In circadian rhythm sleep disturbances, sleep diaries and actigraphy are useful as they can be used to collect information for an extended period of time to establish a pattern and consistency to come to a diagnosis. This would not be possible with a PSG.
This remains the gold standard in determination of sleep wake states. It is able to independently measure multiple variables used to determine and diagnose sleep disorders. However it is costly, requires the patient to be tested in an unfamiliar environment. The test itself may alter and affect the quality of the data obtained. Data cannot be obtained over an extended period of time and there is no correlation while the patient’s normal routine or sleeping habits.
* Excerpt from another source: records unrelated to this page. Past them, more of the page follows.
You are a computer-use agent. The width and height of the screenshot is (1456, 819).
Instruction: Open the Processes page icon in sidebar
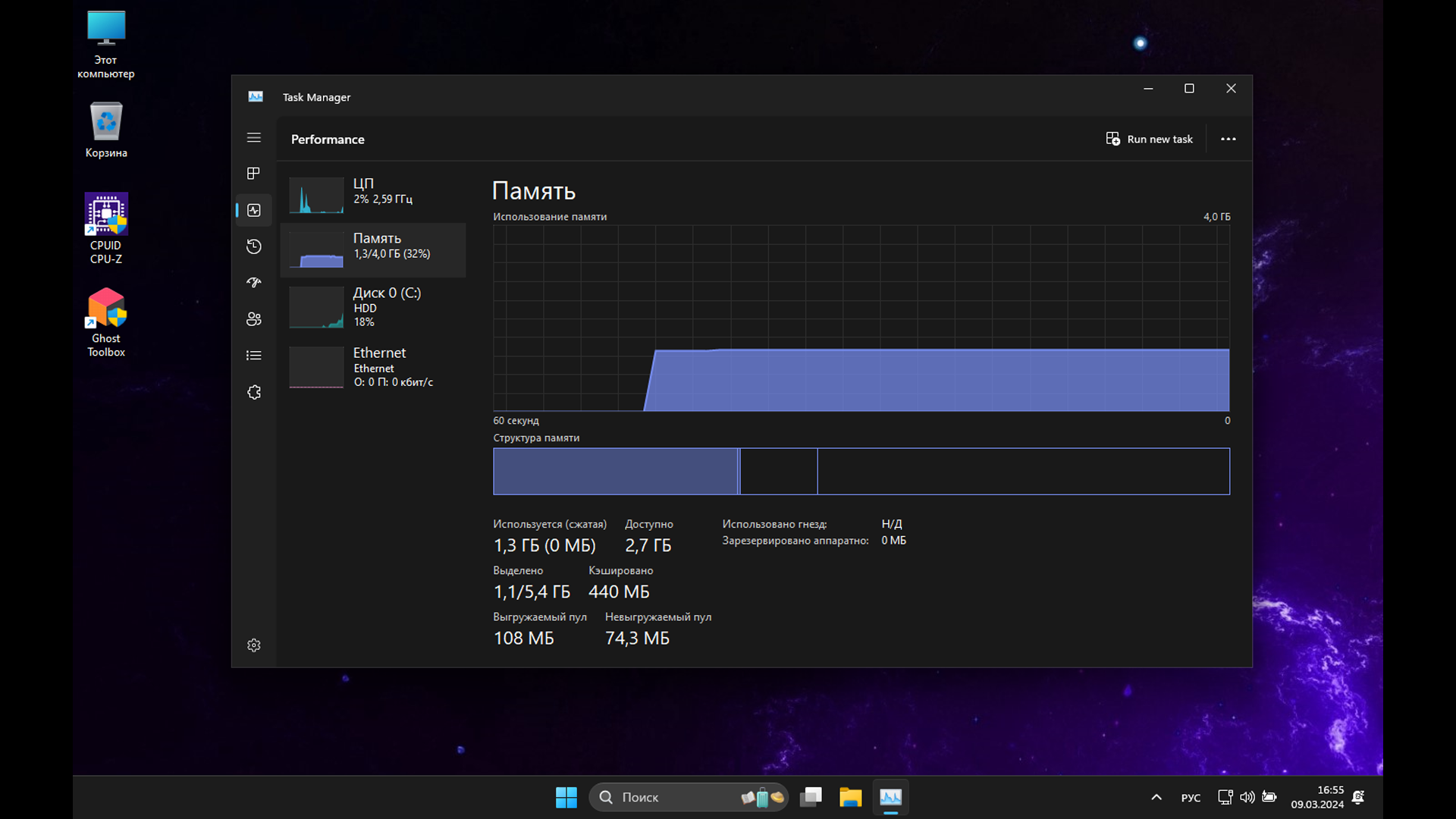point(253,174)
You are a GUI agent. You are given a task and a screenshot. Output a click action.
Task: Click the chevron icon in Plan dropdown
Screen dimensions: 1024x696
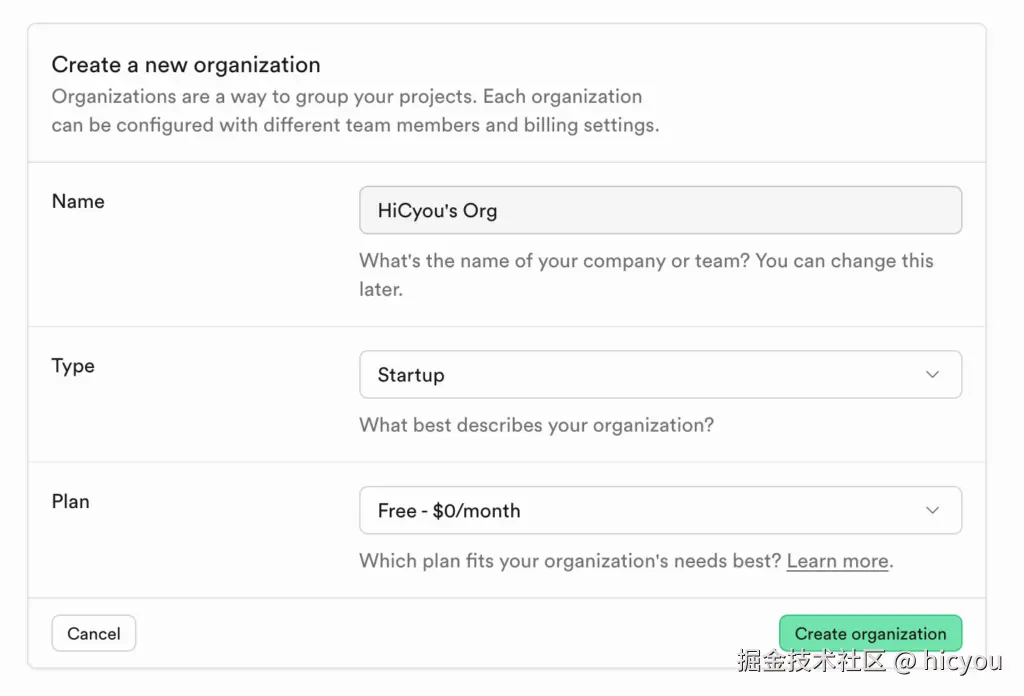tap(932, 511)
In the diagnosis of insomnia, the use of a PSG would accurately assess total sleep time. However, the test itself might create a “first night effect” and lead to worsening of insomnia with reduction in sleep efficiency and total sleep time 8. With actigraphy, it is possible to evade the first night effect as shown in a study done by Sanchez et al 9, with parameters such as total sleep time, sleep efficiency and wake after sleep onset validated with PSG findings 10.
In the diagnosis of sleep disordered breathing, a PSG remains the gold standard. However, in-lab PSG testing remains costly. Therefore majority of patients will likely undergo home sleep testing. The use of an actigraph in place of electroencephalogram leads will enable a cost effective measure of total sleep time instead of total recording time as a denominator for eventual apnea hypopnea index scoring 11.
There are a large number of devices available, with little or no validation studies done. However, they are inexpensive and widely available and have a reach of millions of uses with a potential database that may allow large-scale analysis of sleep patterns and disorders. Most devices, however, come with disclaimers to state that they were not designed to diagnose, treat, cure or prevent disease. Example of a device that was validated is the Up by Jawbone against actigraphy 12 and PSG 13. There was good correlation of TST, WASO in both studies with PSG data. This finding should not be surprising as the technology in most these devices are largely based on accelerometers and actigraphy. However, the study by Toon et al 12 showed that a smarphone based application MotionX 24/7 did not accurately reflect sleep or wake states. Therefore, it would be prudent to validate individual devices as they become available.
While polysomnography remains the gold standard of sleep testing in eyes of many, actigraphy continues to be a useful test for the right application. It can yield valuable information over an long period of assessment, provide objective data without subjective inputs and has been validated in measures such as total sleep time, sleep efficiency and wake after sleep onset. It is valuable in disorders such as circadian rhythm disorders, insomnia and sleep disordered breathing. It is complementary and may be used in combination with other tests. In comparison with other tools for sleep tests, it has practical value as well as limitations. Understanding these aspects would help maximize the value of actigraphy.